The CA samples also showed an imbalanced network of bacteria that was much more disordered than the general population’s bacterial network. “The CA patients from all the different collection sites had the same distinctive microbiome, regardless of whether they had inherited the mutation or had a sporadic lesion, and regardless of the number of lesions they had,” Awad said. The investigators further showed that the bacterial imbalance in patients with CA produces lipopolysaccharide (LPS) molecules, which travel through the bloodstream to the brain and attach to the brain’s blood vessel lining, facilitating lesion development. “All this evidence pointed to the microbiome as a cause of lesions rather than an effect,” Awad said.

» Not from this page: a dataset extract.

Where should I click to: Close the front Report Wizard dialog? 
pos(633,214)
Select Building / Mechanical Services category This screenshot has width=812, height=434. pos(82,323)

The investigators also collected blood from several CA patients and used advanced computational machine learning to identify the combination of molecular signals associated with the disease. Those with CA had significantly different LPS-related related blood biomarkers and inflammatory molecules. The result was essentially a smart, personalized test for each CA patient. “By looking at both bacteria combinations and the blood biomarkers, we were able to measure just how aggressive the disease was in each patient,” said Sean Polster, MD, a neurosurgery resident at UChicago Medicine and first author on the paper. Polster spent two years of his neurosurgery residency coordinating the study among the different institutions.

The researchers are beginning to think about how these results affect treatment. Earlier studies in mice showed that those fed emulsifiers—which are often used as preservatives in processed foods—had more bleeding in the brain, likely due to the way they disrupted the gut’s bacterial network. The researchers now tell patients to avoid these preservatives.

Though antibiotics and probiotics might seem like natural courses of treatment, they could change the bacterial balance in ways that lead to bigger problems. “This is more complicated than it appears,” said Awad. However, he tells CA patients who have infections caused by gram-negative bacteria (such as urinary tract infections or prostatitis) to have them treated right away to avoid more potential brain lesions.